[lownodeutilization]: Actual utilization: integration with Prometheus #1533

ingvagabund · 2024-10-11T15:20:33Z

Extend the actual utilization awareness with Prometheus integration.

For testing purposes:

    apiVersion: "descheduler/v1alpha2"
    kind: "DeschedulerPolicy"
    metricsProviders:
    - source: Prometheus
      prometheus:
        url: http://prometheus-kube-prometheus-prometheus.prom.svc.cluster.local
        authToken:
          secretReference:
            namespace: "kube-system"
            name: "authtoken"
    profiles:
      - name: ProfileName
        pluginConfig:
        - name: "LowNodeUtilization"
          args:
            thresholds:
              "MetricResource": 20
            targetThresholds:
              "MetricResource": 70
            metricsUtilization:
              source: Prometheus
              prometheus:
                query: instance:node_cpu:rate:sum
        plugins:
          balance:
            enabled:
              - "LowNodeUtilization"

TODO:

extend the unit tests with a metrics+deviation test
allow to evict multiple pods without resource counting when prometheus metrics are enabled
pull UPSTREAM: <carry>: create public function to run prometheus query openshift/descheduler#153 into the code base

fanhaouu · 2024-10-12T02:59:04Z

Hello, master.

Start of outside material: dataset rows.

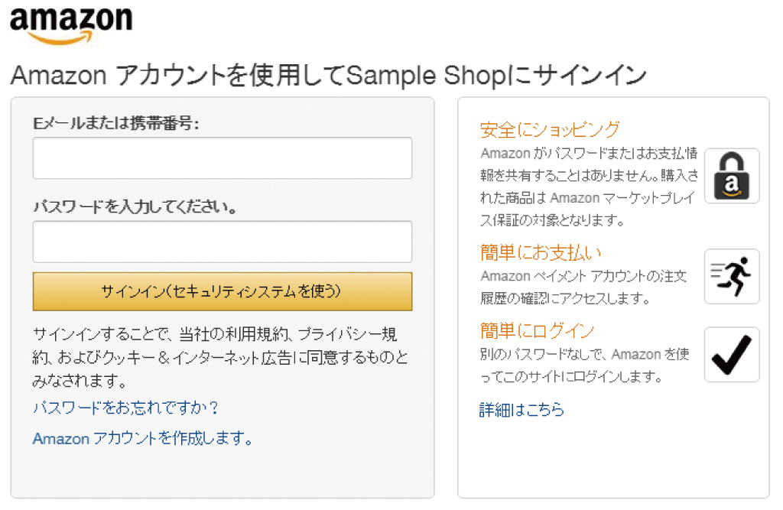
Task: Click the 簡単にログイン heading
Action: (x=537, y=331)
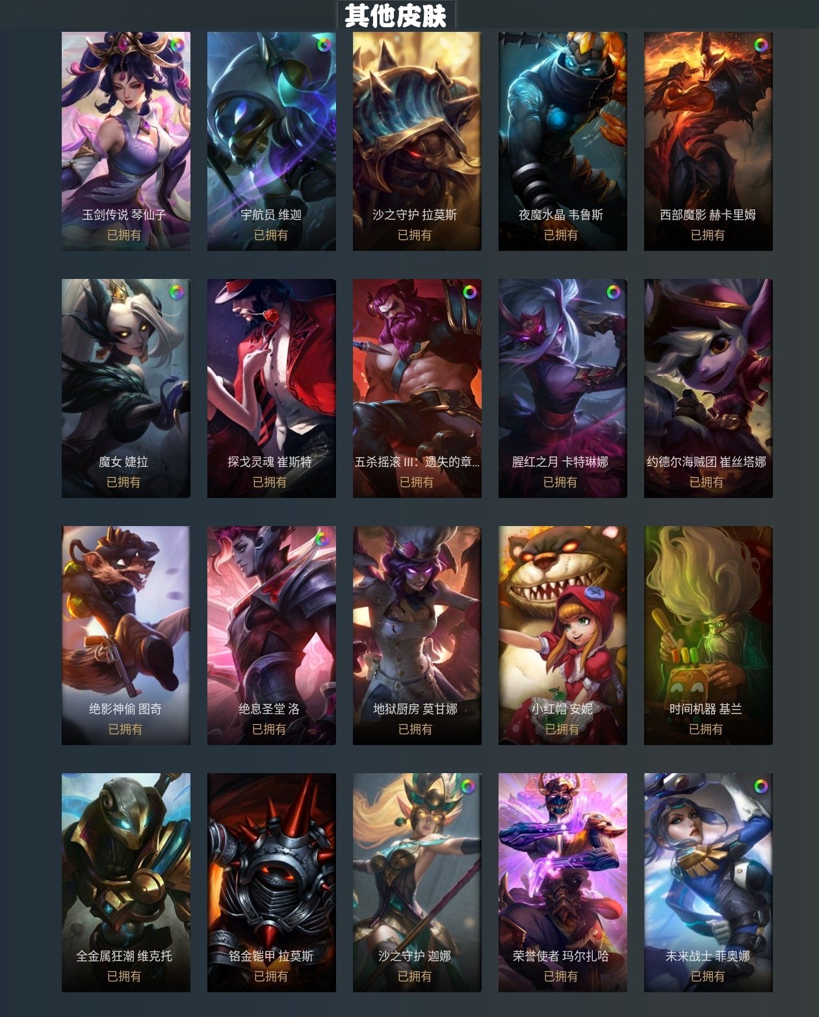Viewport: 819px width, 1017px height.
Task: Click chroma wheel on 宇航员 维迦 skin
Action: [324, 45]
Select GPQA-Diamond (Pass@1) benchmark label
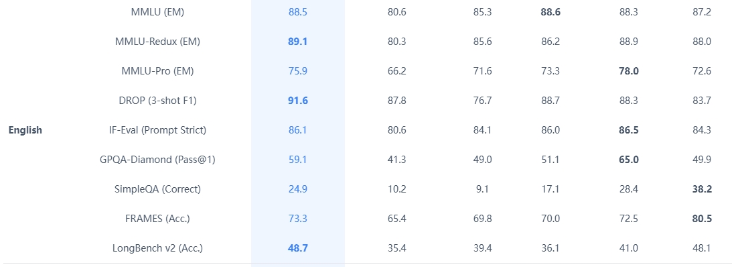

Due to the company's busy schedule previously, I only managed to complete half of the related KEP. I'm glad to see that you're working on this. It looks like you're aiming to reuse the current Node utilization logic. I have a few suggestions:

It should support different data sources, similar to PayPal's load-watcher.
It should support various real-time data processing algorithms. For instance, real-time calculations, using rate averages, or predictions based on EWMA + P95, similar to the approach used by autoscaler.
If the goal is to address real-time CPU hotspots, perhaps there’s no need to calculate the number of nodes below or above a certain threshold. Of course, you could also provide a switch to control this behavior.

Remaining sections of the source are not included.